Ich danke für den Bericht und eröffne die Aussprache. - Für die Fraktion der FDP erteile ich Herrn Abgeordneten Günther Hildebrand das Wort.

Herr Präsident! Liebe Kolleginnen und Kollegen! Mit dem GAP-Gesundheitscheck überprüft die Europäische Kommission die 2003/2004 beschlossene grundlegende Reform der europäischen Agrarpolitik auf ihre korrekte Umsetzung.

(Minister Dr. Christian von Boetticher)

Es ist gut zu wissen, dass dabei auch unsere Landesregierung im Wesentlichen nur solche Maßnamen unterstützt, die auf mehr Marktorientierung und eine bessere Wettbewerbsfähigkeit für unsere Landwirtschaft zielen. Dagegen gibt es ein klares Nein zu allen Eingriffen, die vom europaweit abgestimmten Kurs der Planungssicherheit abweichen. Das ist wichtig, weil unsere Landwirte und der ländliche Raum mit kleinen und mittelständischen Betrieben auf diese Rahmenbedingungen als verlässlich und sicher vertrauen können müssen. Sie brauchen Planungssicherheit, damit sie Eigenkapital bilden können, um investieren zu können, um konkurrenzfähig zu sein - im laufenden Betrieb, aber auch in künftigen Generationen.

Im Interesse einer wettbewerbsorientierten Landwirtschaft und zur zukunftsfähigen Ausrichtung unserer Agrar- und Strukturpolitik darf es deshalb keine Anhebung der obligatorischen Modulation geben, genauso wenig wie die Einführung einer größenabhängigen progressiven Modulation.

(Beifall bei der FDP)

Die Beihilfen für die Landwirte müssen auch wirklich bei den Landwirten ankommen und dürfen nicht für andere Projekte in der zweiten Säule verwendet werden.

Des Weiteren darf kein Zweifel daran entstehen, dass die Milchquotenregelung am Ende ihrer Laufzeit 2015 endgültig abgeschafft wird.
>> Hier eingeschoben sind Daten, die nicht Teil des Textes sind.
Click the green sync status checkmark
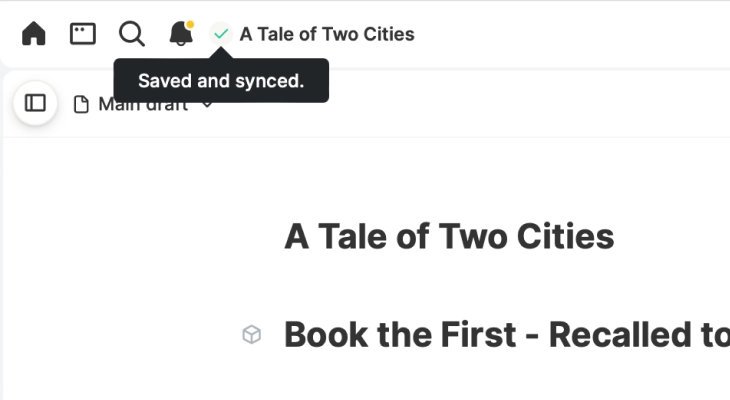pyautogui.click(x=221, y=34)
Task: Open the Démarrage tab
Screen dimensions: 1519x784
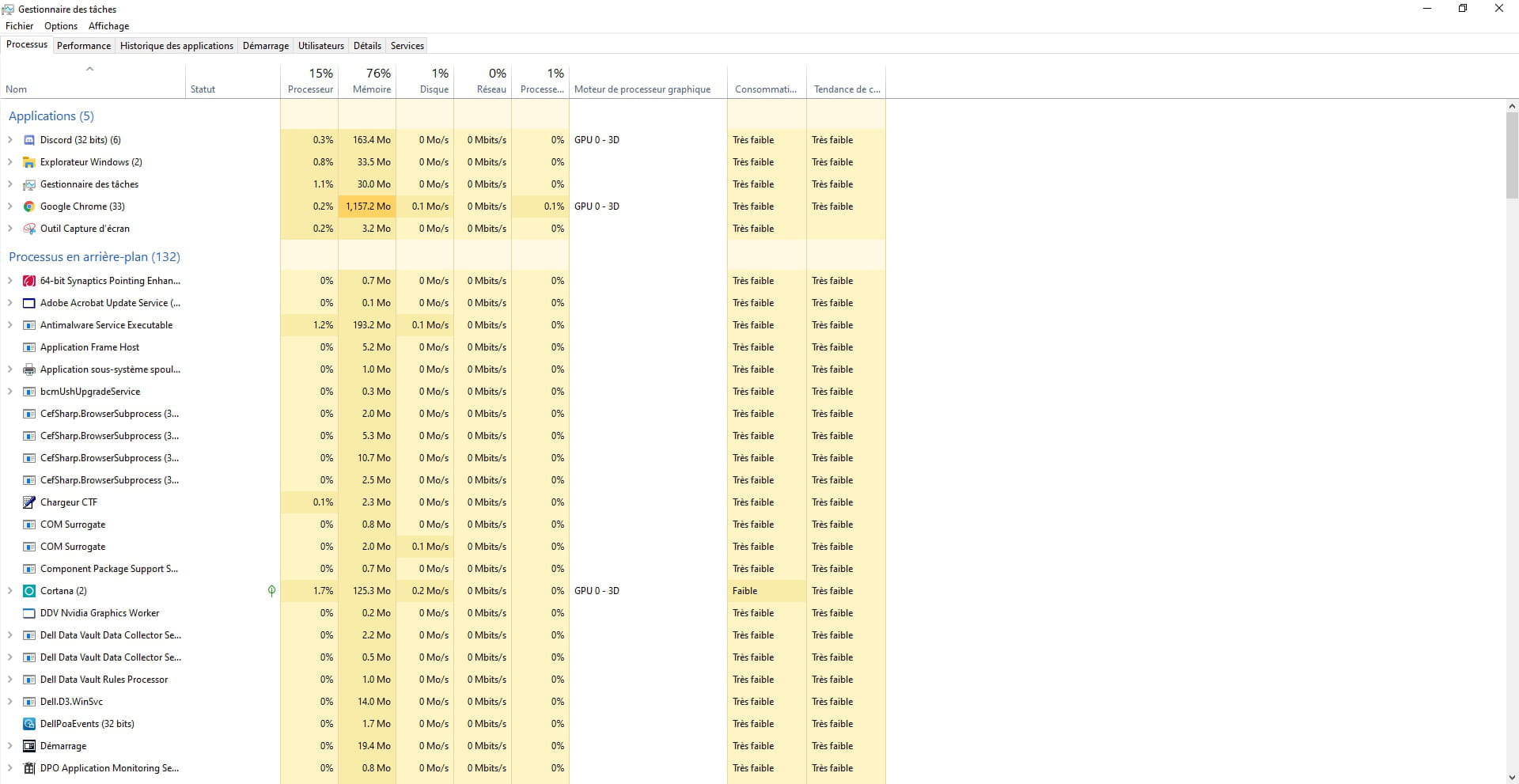Action: point(265,46)
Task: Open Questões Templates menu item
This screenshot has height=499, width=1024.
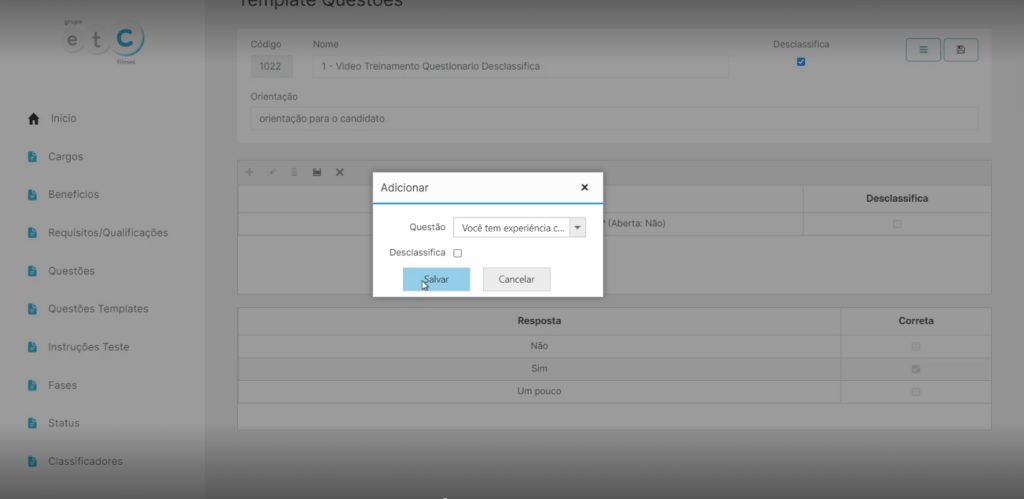Action: (x=98, y=309)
Angesichts veränderter agrarpolitischer Rahmenbedingungen hat die Quotenregelung bereits heute in wesentlichen Teilen ihre Berechtigung verloren.

(Beifall bei der FDP)

Abschließend noch ein Wort zu Entkopplung und Cross Compliance. Ohne Frage verdient es Zustimmung, wenn im Zuge des Gesundheitsheitschecks künftig den neuen gesellschaftlichen Herausforderungen wie Klimawandel, Bioenergieerzeugung, Wasserbewirtschaftung und der Erhaltung der Biodiversität stärker Rechnung getragen werden soll. Gleichwohl müssen wir berücksichtigen, dass wir in Deutschland und in Schleswig-Holstein den Weg weg von den betriebsindividuellen Prämien hin zu einheitlichen Flächenprämien schon sehr konsequent gegangen sind. Neuerliche Zugeständnisse an die europäischen Partner durch die Kommission wären daher kontraproduktiv. Wir brauchen nicht immer wieder mehr Regelungen und noch mehr Ausnahmen und in der Folge noch mehr Bürokratie bei der Umsetzung. Das Gegenteil ist richtig. Wir brauchen bei den Cross ComplianceRegelungen keine zusätzlichen Verpflichtungen.

Mit Standards sind wir gern einverstanden, mit extra Prüfkriterien nicht.